The helper.sh script is similar to the one you did in the homework to set up your Github homework folder. However, mind the different folder names (and that you're using both the nationwide and per-state data)
You should be able to write both scripts using just a combination of grep, cut, sort, and uniq.
You could use a for loop but that's unnecessary with proper use of pipes to filter the data.
And you'll want to know how to write scripts that can read arguments from the command-line.

Solution

helper.sh

mkdir -p ./data-hold/{names-by-state,names-nationwide} 

cd data-hold/names-by-state && curl -O http://stash.compciv.org/ssa_baby_names/namesbystate.zip && unzip -o namesbystate.zip && rm namesbystate.zip && cd ../..
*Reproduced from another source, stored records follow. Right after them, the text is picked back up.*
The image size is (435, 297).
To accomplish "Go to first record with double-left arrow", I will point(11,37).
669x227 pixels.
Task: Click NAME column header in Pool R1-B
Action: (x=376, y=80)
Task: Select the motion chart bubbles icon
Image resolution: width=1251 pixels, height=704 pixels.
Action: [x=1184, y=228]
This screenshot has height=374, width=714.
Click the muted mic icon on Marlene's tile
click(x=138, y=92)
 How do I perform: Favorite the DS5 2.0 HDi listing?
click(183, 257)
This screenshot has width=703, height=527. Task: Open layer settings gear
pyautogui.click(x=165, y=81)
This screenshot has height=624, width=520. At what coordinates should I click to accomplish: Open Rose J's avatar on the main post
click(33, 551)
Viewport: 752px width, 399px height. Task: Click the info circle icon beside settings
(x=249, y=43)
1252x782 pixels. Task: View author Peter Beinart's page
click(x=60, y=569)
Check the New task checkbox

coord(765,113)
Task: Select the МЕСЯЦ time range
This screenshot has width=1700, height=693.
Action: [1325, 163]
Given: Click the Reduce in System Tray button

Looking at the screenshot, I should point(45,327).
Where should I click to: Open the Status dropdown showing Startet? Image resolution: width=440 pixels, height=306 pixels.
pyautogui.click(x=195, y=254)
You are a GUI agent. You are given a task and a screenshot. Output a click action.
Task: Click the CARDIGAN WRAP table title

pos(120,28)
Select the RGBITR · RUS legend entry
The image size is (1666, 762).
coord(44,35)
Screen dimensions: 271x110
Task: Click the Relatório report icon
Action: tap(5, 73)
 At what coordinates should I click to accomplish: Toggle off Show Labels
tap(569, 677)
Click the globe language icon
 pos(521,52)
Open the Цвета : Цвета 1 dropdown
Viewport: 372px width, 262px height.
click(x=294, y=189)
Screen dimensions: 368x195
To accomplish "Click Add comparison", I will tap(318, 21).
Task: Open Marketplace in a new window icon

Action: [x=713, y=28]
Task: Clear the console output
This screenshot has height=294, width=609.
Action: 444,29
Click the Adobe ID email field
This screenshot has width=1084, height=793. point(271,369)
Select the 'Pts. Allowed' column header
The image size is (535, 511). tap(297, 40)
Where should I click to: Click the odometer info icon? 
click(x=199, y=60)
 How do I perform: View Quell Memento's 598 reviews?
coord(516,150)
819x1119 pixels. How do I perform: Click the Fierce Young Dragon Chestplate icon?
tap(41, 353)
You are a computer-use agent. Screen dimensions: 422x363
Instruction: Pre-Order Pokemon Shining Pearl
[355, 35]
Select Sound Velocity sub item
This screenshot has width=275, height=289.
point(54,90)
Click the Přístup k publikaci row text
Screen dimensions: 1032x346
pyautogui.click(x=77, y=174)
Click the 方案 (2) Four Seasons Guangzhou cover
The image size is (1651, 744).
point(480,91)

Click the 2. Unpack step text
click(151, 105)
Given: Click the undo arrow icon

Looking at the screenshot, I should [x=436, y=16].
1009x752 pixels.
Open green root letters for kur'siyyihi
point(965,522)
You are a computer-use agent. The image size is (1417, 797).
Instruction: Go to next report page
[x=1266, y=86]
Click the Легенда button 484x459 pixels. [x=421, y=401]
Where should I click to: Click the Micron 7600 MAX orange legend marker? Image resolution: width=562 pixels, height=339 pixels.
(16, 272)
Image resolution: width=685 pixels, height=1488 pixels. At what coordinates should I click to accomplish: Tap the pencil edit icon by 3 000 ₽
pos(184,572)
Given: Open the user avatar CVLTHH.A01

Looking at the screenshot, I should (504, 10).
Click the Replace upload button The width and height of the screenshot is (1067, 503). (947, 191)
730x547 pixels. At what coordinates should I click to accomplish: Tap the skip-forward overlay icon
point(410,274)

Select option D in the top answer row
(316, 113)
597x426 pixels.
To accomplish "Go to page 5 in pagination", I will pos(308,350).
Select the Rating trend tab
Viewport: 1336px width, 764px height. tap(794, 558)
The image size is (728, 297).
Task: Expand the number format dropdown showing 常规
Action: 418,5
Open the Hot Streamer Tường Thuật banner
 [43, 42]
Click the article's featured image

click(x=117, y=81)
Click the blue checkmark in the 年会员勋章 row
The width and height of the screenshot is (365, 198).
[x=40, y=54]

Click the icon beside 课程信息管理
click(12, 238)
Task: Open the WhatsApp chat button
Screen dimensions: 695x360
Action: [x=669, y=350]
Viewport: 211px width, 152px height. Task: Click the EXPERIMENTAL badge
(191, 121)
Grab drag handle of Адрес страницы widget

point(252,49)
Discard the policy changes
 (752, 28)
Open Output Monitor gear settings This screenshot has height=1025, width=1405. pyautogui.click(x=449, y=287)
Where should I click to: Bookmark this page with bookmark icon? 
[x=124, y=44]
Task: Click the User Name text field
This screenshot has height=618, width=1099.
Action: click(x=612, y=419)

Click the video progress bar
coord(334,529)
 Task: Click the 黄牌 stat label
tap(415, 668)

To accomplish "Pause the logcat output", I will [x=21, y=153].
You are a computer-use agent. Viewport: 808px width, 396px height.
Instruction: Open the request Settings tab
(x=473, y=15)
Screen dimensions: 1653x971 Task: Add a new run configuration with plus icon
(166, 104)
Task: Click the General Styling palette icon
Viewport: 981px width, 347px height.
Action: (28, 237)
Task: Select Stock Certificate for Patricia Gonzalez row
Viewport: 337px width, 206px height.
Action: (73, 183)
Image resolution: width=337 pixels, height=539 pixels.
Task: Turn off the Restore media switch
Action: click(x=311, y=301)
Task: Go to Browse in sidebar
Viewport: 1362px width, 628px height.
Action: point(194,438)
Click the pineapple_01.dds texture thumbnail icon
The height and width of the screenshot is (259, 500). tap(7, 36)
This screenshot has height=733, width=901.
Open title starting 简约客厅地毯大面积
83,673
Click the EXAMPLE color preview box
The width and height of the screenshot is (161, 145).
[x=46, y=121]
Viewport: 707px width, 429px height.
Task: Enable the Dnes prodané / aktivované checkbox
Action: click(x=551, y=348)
cd data-hold/names-nationwide && curl -O http://stash.compciv.org/ssa_baby_names/names.zip && unzip -o names.zip && rm names.zip && cd ../..

cd data-hold/names-nationwide
sort "yob$1.txt" | cut -d ',' -f 1,2 > y1.txt
sort "yob$2.txt" | cut -d ',' -f 1,2 > y2.txt
grep -Fvf y2.txt y1.txt 
rm y1.txt
rm y2.txt
cd ..
cd ..

stately-uniquely.sh

state=$1
year=$2

# grabbing just the filenames of all the states except $state
fnames=$(ls ./data-hold/names-by-state/*.TXT | grep -v $state )

# Now compiling  all the names in all the OTHER states and getting just the 
# unique combinations of name and gender, that were found in $year
cat $fnames | grep ",$year," | cut -d ',' -f 2,4 | sort | uniq > data-hold/tmp.txt
 
# get all the names in this $state
# find only the rows that belong to that year
# then do a grep -v -f of the combined names found in the previous step
cat "./data-hold/names-by-state/$state.TXT" | \
    grep ",$year," | \
    cut -d ',' -f 2,4,5 | \
    grep -vF -f data-hold/tmp.txt

lost-names.sh

sort "data-hold/names-nationwide/yob$1.txt" | cut -d ',' -f 1,2 > "data-hold/lost-$1.txt"
sort "data-hold/names-nationwide/yob$2.txt" | cut -d ',' -f 1,2 > "data-hold/lost-$2.txt"
grep -Fvf "data-hold/lost-$2.txt"